Located in a hotel in Medan, in the province of Northwest Sumatra, the headquarters element of the Australian-led task force keeps a 24-hour watch on the humanitarian aid effort in Aceh province as part of Operation Sumatra Assist, the Australian Defence Force's assistance mission to the Indonesian disaster relief effort in Sumatra.

Captain Alwyn Payne is a watch officer on the current operations desk, and has played an integral part in sorting the information that has entered the headquarters.

He is responsible for monitoring signals, telephone and e-mail traffic to ensure he can keep the commander and his staff abreast of operational developments.

He said the first weeks of Operation Sumatra Assist were a frenzy of activity as Australia's response to the Boxing Day disaster moved into top gear.

"It was certainly crazy at the beginning," he said.

"For the first couple of weeks there were many long hours and a lot of organised chaos to penetrate to get the stores, equipment and people into theatre in the right priority.

"Getting the priorities right was the key issue in order to ensure the force-flow was correct, and ensuring the commander was aware of the conflicting demands on those priorities so that he could make the best decision based on that information.

"Now that those first few weeks are over, we have seen a steadying of the operation and things have became a lot more predictable and deliberate, with fewer short-notice decisions to be made."

Although the personnel of the task force headquarters are located in a large hotel, the nature of their work isolates them from world outside.

Nevertheless, the Indonesians staying at the hotel have made their appreciation of the Australian effort clear.

"The people I have come across have all been happy to see us and pleased that the ADF is over here, contributing to the disaster relief operations," Captain Payne said.
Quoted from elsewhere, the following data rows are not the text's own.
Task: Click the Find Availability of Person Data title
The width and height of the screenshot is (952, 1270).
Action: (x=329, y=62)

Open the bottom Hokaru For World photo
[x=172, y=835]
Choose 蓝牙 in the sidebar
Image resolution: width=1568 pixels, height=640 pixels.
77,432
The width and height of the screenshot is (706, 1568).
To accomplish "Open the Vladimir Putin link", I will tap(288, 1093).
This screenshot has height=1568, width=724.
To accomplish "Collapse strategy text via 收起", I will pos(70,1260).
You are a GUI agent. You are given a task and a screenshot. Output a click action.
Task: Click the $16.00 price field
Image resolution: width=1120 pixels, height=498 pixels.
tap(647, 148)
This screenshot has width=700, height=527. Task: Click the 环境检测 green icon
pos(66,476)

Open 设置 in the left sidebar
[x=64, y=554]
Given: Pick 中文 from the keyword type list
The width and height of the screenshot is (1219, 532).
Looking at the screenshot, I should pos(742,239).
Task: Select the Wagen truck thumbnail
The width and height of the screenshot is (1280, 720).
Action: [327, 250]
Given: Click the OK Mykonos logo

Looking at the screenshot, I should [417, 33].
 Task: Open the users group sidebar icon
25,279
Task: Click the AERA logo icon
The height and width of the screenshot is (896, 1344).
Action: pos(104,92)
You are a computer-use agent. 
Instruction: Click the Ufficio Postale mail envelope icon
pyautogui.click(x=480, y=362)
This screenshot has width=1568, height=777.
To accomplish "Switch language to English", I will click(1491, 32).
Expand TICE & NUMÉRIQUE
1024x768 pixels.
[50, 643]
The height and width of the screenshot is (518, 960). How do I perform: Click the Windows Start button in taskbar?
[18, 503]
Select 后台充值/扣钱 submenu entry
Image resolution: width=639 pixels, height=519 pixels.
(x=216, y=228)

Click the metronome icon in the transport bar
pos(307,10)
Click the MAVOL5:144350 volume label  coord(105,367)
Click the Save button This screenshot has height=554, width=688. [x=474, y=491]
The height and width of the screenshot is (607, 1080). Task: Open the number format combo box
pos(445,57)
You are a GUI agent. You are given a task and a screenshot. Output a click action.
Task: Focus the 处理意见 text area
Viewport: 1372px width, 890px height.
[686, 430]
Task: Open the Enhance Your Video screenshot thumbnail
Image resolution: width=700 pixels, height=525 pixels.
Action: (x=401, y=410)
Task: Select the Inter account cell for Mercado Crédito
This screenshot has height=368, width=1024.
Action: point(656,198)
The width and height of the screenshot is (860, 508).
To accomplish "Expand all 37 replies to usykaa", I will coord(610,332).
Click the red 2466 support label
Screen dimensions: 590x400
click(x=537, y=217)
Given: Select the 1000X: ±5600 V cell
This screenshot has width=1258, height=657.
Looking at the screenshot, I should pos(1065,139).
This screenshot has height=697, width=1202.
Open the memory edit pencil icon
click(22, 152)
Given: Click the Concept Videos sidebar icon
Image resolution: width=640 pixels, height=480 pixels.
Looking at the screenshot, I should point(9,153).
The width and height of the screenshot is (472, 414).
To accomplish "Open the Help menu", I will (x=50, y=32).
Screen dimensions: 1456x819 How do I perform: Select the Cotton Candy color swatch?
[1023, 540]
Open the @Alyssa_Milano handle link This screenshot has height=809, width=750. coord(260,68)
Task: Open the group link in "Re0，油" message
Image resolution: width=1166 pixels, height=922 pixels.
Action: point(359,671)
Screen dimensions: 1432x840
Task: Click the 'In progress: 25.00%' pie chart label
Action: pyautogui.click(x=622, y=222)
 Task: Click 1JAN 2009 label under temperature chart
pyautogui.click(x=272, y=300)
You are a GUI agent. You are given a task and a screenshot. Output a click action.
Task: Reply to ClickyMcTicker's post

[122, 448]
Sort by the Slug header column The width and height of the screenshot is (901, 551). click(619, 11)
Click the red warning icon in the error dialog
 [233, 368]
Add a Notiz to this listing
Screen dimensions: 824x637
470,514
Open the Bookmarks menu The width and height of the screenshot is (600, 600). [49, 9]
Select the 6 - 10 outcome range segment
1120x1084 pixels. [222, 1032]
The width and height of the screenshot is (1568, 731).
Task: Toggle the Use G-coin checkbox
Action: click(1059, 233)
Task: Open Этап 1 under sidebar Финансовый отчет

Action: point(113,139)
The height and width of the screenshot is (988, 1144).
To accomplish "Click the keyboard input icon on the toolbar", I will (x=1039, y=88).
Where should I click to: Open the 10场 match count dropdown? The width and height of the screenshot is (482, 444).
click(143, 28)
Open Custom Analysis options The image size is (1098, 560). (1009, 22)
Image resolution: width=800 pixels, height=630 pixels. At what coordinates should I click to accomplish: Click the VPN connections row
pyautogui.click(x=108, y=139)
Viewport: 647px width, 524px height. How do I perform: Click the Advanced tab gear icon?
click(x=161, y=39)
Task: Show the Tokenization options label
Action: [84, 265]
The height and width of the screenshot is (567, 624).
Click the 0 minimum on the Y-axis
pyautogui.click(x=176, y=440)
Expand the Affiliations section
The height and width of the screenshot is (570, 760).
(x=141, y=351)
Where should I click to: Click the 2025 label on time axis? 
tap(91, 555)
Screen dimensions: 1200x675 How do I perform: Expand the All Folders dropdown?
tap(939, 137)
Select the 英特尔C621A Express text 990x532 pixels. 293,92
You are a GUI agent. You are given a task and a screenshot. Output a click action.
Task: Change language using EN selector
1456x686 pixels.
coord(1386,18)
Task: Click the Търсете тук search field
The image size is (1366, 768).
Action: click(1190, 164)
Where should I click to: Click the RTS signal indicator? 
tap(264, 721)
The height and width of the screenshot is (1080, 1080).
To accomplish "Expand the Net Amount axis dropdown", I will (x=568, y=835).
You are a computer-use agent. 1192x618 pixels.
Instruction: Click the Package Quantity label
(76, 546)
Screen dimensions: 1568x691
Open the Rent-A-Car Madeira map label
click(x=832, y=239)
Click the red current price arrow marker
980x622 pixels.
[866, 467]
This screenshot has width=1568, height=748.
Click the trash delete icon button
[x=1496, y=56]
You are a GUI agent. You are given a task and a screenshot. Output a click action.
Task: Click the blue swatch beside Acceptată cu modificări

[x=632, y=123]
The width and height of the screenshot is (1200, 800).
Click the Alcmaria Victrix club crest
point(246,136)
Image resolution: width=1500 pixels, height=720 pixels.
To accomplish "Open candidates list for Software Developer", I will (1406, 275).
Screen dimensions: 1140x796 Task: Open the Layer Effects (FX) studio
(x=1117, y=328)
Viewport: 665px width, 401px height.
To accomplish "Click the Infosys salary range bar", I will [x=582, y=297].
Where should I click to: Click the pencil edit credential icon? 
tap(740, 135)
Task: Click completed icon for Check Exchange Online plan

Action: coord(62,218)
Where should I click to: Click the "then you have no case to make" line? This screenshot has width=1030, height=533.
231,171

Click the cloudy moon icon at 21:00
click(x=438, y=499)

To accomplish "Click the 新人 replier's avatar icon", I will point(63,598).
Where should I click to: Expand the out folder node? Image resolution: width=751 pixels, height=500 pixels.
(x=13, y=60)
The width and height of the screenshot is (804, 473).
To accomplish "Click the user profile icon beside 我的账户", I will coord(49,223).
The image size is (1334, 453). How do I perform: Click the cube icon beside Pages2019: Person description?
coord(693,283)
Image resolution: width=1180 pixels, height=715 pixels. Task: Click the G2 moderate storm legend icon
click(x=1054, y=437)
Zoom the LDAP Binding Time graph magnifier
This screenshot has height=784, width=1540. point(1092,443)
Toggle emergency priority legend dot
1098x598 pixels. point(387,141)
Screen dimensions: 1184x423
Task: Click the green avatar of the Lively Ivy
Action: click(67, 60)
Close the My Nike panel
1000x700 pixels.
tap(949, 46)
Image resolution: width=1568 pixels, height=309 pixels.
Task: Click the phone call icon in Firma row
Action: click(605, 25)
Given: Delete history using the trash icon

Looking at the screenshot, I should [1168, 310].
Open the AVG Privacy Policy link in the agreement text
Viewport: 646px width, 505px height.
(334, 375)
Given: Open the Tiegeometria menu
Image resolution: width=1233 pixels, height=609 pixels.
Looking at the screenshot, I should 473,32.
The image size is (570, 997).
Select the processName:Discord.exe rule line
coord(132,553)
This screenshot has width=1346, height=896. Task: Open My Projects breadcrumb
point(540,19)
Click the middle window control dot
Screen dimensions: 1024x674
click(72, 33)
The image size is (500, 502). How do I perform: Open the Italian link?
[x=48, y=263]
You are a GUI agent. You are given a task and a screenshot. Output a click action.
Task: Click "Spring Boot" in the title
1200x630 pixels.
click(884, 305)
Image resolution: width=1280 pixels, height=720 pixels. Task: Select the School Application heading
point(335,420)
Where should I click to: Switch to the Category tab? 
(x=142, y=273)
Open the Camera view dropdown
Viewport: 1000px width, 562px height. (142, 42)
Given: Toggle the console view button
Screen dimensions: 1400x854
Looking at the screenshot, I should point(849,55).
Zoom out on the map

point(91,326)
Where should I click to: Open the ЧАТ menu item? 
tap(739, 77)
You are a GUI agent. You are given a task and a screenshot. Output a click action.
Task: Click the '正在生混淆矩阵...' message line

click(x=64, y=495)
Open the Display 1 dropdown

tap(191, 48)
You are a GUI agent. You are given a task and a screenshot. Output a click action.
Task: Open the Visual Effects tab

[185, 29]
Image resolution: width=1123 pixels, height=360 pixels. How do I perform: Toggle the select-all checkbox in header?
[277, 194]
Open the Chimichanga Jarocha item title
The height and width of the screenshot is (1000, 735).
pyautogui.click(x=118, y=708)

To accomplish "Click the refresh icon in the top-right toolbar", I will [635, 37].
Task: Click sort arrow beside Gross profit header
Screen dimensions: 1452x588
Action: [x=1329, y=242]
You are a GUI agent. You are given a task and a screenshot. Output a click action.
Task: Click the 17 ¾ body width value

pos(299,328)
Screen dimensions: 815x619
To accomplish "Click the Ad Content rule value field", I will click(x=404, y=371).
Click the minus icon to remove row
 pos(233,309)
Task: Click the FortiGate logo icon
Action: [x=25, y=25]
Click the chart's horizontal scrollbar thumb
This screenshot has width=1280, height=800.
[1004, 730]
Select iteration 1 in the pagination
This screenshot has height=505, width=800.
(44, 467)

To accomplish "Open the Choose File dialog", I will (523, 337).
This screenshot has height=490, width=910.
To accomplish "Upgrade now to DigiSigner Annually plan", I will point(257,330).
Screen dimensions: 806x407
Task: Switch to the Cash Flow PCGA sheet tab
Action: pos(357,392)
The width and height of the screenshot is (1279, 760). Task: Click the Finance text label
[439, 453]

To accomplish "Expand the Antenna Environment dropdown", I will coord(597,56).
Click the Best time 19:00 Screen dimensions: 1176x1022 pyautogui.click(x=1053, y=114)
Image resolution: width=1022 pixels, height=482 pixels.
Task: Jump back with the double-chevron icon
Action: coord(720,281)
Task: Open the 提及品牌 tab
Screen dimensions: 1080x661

"Along with a good sense of humour, the feedback from the locals helps give me a sense of worth that keeps me focused on the job at hand."

Captain Payne is proud of what the ADF has achieved in Indonesia, and is glad to have played a part in assisting the people of Indonesia.

"We are over here to help after a horrible disaster, and what we have achieved as a task force has helped thousands and thousands of people in need," he said.